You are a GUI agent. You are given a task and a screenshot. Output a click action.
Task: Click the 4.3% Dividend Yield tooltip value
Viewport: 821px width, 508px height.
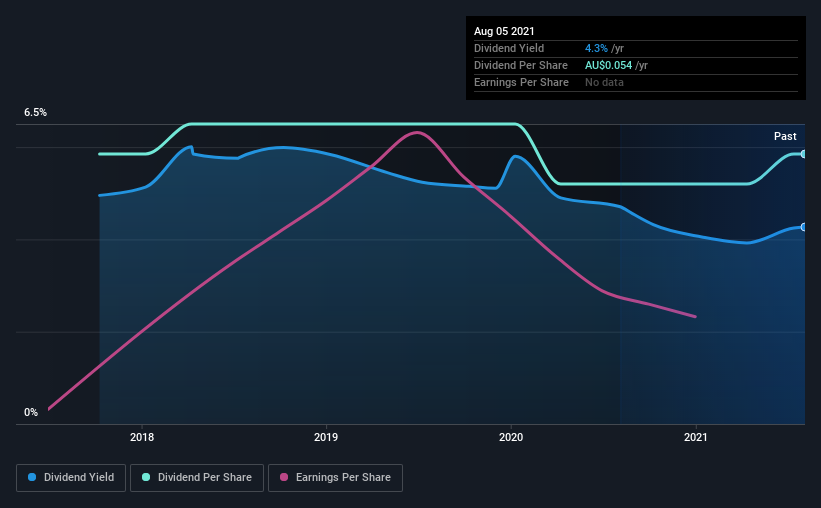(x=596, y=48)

---

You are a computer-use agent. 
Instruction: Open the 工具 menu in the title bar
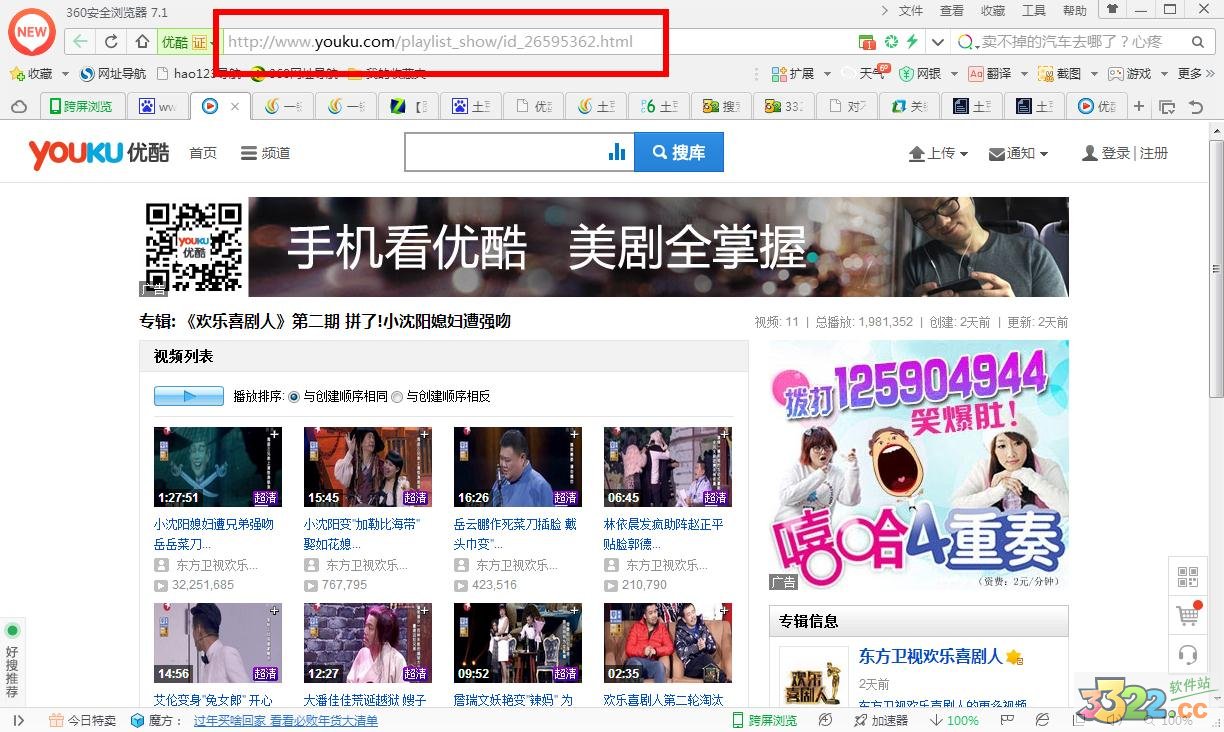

---

**PROBLEM DESCRIPTION:**
Set down the data word for word, starting at the line that contains "You are a GUI" and ending at the line that contains "(x=596, y=48)", with both of those lines included. Leave the pictures out.

**FINISHED ANSWER:**
You are a GUI agent. You are given a task and a screenshot. Output a click action.
Task: Click the 4.3% Dividend Yield tooltip value
Viewport: 821px width, 508px height.
(x=596, y=48)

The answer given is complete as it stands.